SBIR-STTR Award

The primary goal of the our research is to develop a fast and generally applicable screening strategy for accelerating the identification and ranking of lead compounds in the drug discovery process. One of the major challenges faced by the current combinatorial library screening methodology is the ability to recognize and judge relative binding affinities of test compounds. We will use a general physicochemical property of ligand-receptor complexes as an experimental observable. An important objective will be to expand this concept in an automated high throughput 96 well plate format for screening large quantities of compounds from combinatorial chemical diversity libraries for preferential binding to therapeutic receptor targets. This screening strategy, based on a general physicochemical properly of ligand-receptor complexes, will have important utility for the drug discovery process because of its speed and reproducibility Moreover, it circumvents the requirement for inventing a new assay every time the therapeutic receptor target is substituted.National Institute of General Medical Sciences (NIGMS)

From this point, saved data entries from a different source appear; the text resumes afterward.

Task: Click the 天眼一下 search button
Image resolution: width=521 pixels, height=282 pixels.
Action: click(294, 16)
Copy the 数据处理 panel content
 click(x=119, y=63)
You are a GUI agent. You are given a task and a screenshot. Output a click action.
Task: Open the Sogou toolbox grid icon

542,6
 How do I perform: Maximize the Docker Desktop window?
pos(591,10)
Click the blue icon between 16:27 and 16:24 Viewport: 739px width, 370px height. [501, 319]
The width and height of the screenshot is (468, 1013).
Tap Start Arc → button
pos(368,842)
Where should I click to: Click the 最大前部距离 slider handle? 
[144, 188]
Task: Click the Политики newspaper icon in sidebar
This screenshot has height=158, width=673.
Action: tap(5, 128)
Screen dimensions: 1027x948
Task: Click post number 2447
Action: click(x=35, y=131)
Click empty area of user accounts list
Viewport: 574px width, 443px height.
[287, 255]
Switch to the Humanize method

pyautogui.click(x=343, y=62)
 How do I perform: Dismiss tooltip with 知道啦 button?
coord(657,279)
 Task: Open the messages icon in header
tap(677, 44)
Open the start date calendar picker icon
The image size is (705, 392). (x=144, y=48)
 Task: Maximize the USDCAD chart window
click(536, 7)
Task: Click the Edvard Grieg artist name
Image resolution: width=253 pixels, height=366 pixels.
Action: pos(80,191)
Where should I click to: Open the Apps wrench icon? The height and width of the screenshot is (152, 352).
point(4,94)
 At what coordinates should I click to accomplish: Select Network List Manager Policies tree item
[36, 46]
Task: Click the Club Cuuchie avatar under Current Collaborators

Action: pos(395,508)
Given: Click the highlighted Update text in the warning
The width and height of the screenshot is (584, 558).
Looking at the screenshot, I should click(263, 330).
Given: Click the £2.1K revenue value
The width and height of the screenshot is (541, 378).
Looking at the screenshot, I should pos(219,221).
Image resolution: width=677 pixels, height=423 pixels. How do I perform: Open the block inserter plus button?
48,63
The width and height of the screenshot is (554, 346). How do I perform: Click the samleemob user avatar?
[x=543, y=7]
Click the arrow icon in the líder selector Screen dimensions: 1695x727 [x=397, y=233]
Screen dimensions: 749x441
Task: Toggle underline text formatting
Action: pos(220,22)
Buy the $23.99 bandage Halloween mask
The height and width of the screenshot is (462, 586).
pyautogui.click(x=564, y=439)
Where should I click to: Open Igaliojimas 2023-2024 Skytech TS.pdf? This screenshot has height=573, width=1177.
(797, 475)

The goal of the proposed research is to further develop and optimize our new screening strategy as a generally applicable method for the high throughput identification and ranking of lead compounds in the drug discovery process. This strategy was demonstrated in the Phase l period of this project to have several advantages that offer an approximately 8-fold greater throughput, and, in addition, a more widespread cross target utility than the conventional combinatorial library screening methodologies. We propose first to design and construct a new streamlined and customized instrument that will combine and coordinate the temperature cycling component of the microplate assay with the signal detection component into an integrated and automated high throughput lead discovery apparatus. A second key goal is to apply this tool to as many diverse therapeutic targets as possible.